そして王国海軍は予算不足だが、今後を見据えてそれなりの数のジェット戦闘機は欲しかったのである。
しかし、現状の2020年代の日本円換算で30億円~40億円というFX-0は王国海軍においてはあまりにも高額すぎた。
運用が不可能ではないが、精々8機程度しか保有出来ないとリヒターはネオに主張した。
ネオに対してリヒターが口頭で求めた戦闘機は下記のものだった。
1.レシプロやターボプロップではなく、ターボファンエンジンを出来れば使いたい
2.超音速航行もできるだけ可能であってほしい
3.サンパウロでの着艦が可能
4.とにかくコストを下げつつ、誘導兵器なども搭載したFX-0並の存在が欲しい
5.海軍工廠でも作れるシンプルで頑強で整備しやすい機体
現状のFX-0でも実はかなり安価なのだが、王国海軍は艦艇や巡航ミサイル、地対空ミサイルなどにかなりの規模の予算を使っており、厳しいのだった。

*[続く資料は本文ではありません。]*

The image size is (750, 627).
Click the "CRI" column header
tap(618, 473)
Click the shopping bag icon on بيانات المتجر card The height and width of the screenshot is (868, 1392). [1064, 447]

かといってこれらを削減して予算を確保するわけにはいかず、ネオにFX-0よりも海軍向きな存在を求めたのである。
ネオはその話を聞くと「やりましょう!」といってリヒターと約束を交わした。
ネオとしても、もっと同盟国でも開発しやすい安価でコストパフォーマンスに優れる戦闘機を作れないか気にしていたためであった。